◆ Challenge ◆
Put each line of the records below into a JSON list of strings, one string per line, with blank lines left out.

◆ Data for processing ◆
┄┄┄┄┄┄┄┄┄┄
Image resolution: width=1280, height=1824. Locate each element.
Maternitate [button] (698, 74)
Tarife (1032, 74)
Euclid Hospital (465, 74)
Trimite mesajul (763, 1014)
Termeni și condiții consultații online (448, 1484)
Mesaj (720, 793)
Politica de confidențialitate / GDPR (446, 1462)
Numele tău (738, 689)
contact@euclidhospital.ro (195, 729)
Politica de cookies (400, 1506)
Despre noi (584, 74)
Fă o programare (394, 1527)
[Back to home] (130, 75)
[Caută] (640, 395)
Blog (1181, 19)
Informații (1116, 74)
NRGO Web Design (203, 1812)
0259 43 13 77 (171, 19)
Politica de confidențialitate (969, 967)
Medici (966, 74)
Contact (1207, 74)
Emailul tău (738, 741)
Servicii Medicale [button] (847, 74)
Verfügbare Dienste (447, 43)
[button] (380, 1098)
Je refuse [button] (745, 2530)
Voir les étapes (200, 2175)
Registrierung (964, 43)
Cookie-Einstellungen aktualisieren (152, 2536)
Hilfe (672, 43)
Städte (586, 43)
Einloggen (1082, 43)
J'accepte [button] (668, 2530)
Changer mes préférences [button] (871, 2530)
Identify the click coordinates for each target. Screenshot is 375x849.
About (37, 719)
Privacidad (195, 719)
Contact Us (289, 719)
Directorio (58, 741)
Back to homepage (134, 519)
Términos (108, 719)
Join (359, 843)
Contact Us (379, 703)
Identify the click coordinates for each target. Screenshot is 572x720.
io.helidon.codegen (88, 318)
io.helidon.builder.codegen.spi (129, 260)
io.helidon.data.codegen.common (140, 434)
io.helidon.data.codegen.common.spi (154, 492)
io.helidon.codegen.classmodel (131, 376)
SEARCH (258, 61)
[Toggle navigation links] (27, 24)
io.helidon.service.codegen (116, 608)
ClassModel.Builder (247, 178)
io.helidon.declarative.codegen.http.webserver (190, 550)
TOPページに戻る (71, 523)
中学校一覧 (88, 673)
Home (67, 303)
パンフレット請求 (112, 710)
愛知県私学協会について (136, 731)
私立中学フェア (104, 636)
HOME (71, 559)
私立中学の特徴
┄┄┄┄┄┄┄┄┄┄
◆ Problem solution ◆
[
  "Image resolution: width=1280, height=1824. Locate each element.",
  "Maternitate [button] (698, 74)",
  "Tarife (1032, 74)",
  "Euclid Hospital (465, 74)",
  "Trimite mesajul (763, 1014)",
  "Termeni și condiții consultații online (448, 1484)",
  "Mesaj (720, 793)",
  "Politica de confidențialitate / GDPR (446, 1462)",
  "Numele tău (738, 689)",
  "contact@euclidhospital.ro (195, 729)",
  "Politica de cookies (400, 1506)",
  "Despre noi (584, 74)",
  "Fă o programare (394, 1527)",
  "[Back to home] (130, 75)",
  "[Caută] (640, 395)",
  "Blog (1181, 19)",
  "Informații (1116, 74)",
  "NRGO Web Design (203, 1812)",
  "0259 43 13 77 (171, 19)",
  "Politica de confidențialitate (969, 967)",
  "Medici (966, 74)",
  "Contact (1207, 74)",
  "Emailul tău (738, 741)",
  "Servicii Medicale [button] (847, 74)",
  "Verfügbare Dienste (447, 43)",
  "[button] (380, 1098)",
  "Je refuse [button] (745, 2530)",
  "Voir les étapes (200, 2175)",
  "Registrierung (964, 43)",
  "Cookie-Einstellungen aktualisieren (152, 2536)",
  "Hilfe (672, 43)",
  "Städte (586, 43)",
  "Einloggen (1082, 43)",
  "J'accepte [button] (668, 2530)",
  "Changer mes préférences [button] (871, 2530)",
  "Identify the click coordinates for each target. Screenshot is 375x849.",
  "About (37, 719)",
  "Privacidad (195, 719)",
  "Contact Us (289, 719)",
  "Directorio (58, 741)",
  "Back to homepage (134, 519)",
  "Términos (108, 719)",
  "Join (359, 843)",
  "Contact Us (379, 703)",
  "Identify the click coordinates for each target. Screenshot is 572x720.",
  "io.helidon.codegen (88, 318)",
  "io.helidon.builder.codegen.spi (129, 260)",
  "io.helidon.data.codegen.common (140, 434)",
  "io.helidon.data.codegen.common.spi (154, 492)",
  "io.helidon.codegen.classmodel (131, 376)",
  "SEARCH (258, 61)",
  "[Toggle navigation links] (27, 24)",
  "io.helidon.service.codegen (116, 608)",
  "ClassModel.Builder (247, 178)",
  "io.helidon.declarative.codegen.http.webserver (190, 550)",
  "TOPページに戻る (71, 523)",
  "中学校一覧 (88, 673)",
  "Home (67, 303)",
  "パンフレット請求 (112, 710)",
  "愛知県私学協会について (136, 731)",
  "私立中学フェア (104, 636)",
  "HOME (71, 559)",
  "私立中学の特徴"
]